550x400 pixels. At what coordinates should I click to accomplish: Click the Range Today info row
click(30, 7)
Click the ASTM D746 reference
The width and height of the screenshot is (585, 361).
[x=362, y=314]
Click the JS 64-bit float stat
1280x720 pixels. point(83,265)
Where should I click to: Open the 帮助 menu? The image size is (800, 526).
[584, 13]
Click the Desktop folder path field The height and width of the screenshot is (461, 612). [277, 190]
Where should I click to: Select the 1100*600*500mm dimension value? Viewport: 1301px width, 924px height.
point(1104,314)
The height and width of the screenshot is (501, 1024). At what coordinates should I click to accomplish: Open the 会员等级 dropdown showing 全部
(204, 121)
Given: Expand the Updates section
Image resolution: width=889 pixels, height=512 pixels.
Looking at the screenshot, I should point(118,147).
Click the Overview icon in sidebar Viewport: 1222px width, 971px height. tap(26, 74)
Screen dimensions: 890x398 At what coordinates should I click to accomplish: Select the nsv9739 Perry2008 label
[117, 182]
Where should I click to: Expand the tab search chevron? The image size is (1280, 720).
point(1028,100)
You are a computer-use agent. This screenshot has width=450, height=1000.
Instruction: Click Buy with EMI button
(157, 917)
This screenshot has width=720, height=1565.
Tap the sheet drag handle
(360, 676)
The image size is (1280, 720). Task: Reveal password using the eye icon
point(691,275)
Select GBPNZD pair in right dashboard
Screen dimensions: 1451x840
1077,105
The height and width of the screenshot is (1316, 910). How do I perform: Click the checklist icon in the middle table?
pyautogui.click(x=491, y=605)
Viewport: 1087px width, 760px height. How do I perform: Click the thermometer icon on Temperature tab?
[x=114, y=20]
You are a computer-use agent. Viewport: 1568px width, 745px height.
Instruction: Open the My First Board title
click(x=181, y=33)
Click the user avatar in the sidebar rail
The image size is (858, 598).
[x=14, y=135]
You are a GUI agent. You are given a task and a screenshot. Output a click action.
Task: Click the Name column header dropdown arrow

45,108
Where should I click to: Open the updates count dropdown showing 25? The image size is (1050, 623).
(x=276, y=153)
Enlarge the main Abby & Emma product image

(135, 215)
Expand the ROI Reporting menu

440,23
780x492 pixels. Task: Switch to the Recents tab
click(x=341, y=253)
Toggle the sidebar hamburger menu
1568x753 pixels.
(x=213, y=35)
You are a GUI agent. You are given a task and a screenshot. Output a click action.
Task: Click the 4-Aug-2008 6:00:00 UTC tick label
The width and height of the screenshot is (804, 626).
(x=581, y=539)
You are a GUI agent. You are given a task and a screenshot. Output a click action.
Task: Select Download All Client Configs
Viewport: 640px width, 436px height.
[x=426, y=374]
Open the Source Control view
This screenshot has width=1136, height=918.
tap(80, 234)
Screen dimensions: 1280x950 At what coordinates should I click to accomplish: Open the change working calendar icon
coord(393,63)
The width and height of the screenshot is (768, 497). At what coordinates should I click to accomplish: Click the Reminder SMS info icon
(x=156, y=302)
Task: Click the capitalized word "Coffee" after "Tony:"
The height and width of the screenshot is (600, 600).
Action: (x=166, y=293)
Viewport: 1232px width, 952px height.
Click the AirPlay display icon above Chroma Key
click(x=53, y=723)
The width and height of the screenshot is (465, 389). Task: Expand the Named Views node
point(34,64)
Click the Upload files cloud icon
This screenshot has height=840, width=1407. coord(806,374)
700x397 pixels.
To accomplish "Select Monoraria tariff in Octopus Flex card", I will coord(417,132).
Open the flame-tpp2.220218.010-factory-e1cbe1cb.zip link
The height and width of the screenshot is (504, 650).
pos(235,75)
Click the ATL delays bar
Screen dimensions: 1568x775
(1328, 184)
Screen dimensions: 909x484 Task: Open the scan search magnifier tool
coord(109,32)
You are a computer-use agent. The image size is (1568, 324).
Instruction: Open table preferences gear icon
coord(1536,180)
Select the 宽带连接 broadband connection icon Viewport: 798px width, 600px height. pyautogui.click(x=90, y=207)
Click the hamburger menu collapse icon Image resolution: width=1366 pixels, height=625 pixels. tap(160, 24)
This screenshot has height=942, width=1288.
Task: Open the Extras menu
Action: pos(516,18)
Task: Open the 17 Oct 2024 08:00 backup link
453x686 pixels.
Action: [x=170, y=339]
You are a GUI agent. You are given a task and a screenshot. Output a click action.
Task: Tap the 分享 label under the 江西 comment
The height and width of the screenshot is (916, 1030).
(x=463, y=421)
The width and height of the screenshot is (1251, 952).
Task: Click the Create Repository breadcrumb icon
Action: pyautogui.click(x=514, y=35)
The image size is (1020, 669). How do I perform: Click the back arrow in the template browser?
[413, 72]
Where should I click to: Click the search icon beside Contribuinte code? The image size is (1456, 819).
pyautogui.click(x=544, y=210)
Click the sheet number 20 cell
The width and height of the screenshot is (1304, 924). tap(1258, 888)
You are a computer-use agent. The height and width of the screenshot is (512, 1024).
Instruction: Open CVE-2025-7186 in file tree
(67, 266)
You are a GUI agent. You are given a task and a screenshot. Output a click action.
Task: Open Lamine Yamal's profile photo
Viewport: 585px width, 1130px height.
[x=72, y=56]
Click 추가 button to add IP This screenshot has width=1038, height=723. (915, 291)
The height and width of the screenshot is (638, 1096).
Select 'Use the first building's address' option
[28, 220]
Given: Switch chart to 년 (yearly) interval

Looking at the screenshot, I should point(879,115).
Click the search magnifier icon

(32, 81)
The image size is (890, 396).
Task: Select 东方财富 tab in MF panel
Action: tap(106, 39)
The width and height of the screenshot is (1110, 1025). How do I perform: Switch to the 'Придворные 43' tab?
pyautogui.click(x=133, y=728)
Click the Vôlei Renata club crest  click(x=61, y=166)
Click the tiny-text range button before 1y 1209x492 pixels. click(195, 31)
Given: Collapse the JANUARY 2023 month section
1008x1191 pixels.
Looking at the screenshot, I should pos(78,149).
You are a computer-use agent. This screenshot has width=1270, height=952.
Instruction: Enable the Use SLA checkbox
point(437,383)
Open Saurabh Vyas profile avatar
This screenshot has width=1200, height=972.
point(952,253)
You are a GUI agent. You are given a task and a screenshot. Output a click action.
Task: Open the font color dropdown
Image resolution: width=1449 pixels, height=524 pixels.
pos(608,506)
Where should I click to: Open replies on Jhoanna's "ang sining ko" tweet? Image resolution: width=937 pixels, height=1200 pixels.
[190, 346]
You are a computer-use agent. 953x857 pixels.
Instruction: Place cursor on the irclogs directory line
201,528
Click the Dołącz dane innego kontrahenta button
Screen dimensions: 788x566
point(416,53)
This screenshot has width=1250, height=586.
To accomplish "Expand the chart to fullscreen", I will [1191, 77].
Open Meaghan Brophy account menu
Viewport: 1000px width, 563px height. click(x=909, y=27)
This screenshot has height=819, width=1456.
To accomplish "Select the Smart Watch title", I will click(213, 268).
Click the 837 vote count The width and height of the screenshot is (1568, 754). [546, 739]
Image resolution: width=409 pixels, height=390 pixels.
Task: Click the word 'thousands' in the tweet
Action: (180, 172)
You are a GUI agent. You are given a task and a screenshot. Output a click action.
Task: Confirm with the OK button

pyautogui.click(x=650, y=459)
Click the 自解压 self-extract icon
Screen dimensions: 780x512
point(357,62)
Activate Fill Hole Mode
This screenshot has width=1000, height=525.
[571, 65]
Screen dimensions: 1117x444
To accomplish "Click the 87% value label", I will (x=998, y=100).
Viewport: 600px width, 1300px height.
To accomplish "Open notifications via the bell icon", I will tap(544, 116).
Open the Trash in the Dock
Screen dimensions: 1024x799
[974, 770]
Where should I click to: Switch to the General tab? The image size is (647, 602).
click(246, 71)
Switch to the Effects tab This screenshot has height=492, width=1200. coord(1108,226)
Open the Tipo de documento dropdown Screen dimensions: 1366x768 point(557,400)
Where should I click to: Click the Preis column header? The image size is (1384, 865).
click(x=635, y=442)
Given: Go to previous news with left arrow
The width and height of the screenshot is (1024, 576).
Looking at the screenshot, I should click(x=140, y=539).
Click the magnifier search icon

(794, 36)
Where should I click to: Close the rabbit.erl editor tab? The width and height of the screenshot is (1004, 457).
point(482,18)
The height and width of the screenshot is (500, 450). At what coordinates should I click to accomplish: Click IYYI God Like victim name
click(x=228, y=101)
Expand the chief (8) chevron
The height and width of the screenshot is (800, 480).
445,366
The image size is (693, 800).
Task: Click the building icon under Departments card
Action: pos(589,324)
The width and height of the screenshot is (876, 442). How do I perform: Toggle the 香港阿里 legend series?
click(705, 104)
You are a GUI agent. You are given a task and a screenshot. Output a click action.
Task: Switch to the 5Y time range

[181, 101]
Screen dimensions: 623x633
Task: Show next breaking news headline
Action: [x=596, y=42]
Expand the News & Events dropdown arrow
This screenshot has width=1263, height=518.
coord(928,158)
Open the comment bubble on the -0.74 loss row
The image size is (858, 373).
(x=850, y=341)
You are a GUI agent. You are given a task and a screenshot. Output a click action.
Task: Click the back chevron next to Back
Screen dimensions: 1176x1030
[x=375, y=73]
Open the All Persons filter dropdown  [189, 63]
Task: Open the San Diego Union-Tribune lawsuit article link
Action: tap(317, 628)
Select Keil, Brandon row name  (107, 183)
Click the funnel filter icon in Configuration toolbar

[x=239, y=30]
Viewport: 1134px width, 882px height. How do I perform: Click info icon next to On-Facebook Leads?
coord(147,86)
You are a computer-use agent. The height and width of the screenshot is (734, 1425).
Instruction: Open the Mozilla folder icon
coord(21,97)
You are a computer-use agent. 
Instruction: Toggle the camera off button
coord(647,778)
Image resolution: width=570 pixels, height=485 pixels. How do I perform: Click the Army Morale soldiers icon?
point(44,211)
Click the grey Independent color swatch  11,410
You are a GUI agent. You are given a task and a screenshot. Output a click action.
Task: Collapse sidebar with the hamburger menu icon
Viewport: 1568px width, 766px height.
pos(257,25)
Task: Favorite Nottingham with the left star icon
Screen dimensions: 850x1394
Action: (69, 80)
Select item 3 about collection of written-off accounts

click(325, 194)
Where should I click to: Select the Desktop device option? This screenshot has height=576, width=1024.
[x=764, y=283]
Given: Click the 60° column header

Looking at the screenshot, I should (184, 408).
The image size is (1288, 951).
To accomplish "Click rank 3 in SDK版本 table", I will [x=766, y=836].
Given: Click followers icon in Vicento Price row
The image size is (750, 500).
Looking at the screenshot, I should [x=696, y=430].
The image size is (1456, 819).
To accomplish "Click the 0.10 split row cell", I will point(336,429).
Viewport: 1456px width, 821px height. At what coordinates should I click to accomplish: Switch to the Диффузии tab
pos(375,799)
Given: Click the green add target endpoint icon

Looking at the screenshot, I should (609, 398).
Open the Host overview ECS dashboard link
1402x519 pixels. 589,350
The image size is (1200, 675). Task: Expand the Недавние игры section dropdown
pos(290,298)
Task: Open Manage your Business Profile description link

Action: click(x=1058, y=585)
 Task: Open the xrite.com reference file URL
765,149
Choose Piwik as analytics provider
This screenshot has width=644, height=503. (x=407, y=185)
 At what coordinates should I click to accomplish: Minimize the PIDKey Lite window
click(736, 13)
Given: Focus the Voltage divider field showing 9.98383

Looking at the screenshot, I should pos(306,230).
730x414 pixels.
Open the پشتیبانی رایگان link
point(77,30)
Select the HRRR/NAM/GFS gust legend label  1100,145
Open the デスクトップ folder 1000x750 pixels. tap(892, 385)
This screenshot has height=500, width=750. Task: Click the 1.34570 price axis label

▶ _WORK INSTRUCTIONS_:
Wherever the string "left" appears in a line above, copy that line.

▶ _ANSWER TO THIS EXERCISE_:
Given: Go to previous news with left arrow
Task: Favorite Nottingham with the left star icon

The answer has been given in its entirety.